▶ **Supplied entries**:
—————

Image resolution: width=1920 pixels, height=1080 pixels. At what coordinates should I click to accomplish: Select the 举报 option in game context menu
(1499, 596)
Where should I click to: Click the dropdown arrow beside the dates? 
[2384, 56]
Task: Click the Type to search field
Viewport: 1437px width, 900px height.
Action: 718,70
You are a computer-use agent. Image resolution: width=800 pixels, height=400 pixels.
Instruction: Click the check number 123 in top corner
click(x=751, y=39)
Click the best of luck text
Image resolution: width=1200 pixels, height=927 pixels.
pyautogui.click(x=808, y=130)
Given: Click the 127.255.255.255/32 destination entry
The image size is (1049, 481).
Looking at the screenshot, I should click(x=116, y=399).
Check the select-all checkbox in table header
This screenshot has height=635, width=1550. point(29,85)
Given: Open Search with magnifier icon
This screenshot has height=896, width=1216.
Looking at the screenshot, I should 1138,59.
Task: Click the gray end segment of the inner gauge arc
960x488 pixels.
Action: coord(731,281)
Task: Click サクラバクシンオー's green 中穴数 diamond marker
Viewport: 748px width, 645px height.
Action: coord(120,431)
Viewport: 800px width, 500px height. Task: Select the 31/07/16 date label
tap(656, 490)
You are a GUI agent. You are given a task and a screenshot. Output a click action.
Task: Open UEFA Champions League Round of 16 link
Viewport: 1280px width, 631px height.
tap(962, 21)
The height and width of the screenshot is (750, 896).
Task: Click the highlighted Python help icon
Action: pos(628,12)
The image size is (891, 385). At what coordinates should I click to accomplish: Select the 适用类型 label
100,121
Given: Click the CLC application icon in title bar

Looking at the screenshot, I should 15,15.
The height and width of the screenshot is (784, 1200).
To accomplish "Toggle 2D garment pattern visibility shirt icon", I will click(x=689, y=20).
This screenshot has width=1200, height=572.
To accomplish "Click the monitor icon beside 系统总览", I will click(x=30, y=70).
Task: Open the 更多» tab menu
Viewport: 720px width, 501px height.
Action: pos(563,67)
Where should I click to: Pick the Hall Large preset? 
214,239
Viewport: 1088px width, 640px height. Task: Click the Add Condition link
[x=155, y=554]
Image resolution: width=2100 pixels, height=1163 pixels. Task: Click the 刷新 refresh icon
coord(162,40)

—————

▶ **Task objective**: Begin at the line that has "Task: Open the" and stop after the line that has "[x=155, y=554]". Recast those entries as a two-column CSV with the header entry_text,answer: one row per entry, each field in double quotes, and line breaks turned into spaces.

▶ **The result**:
entry_text,answer
"Task: Open the 更多» tab menu Viewport: 720px width, 501px height.","Action: pos(563,67)"
"Where should I click to: Pick the Hall Large preset?","214,239"
"Viewport: 1088px width, 640px height. Task: Click the Add Condition link","[x=155, y=554]"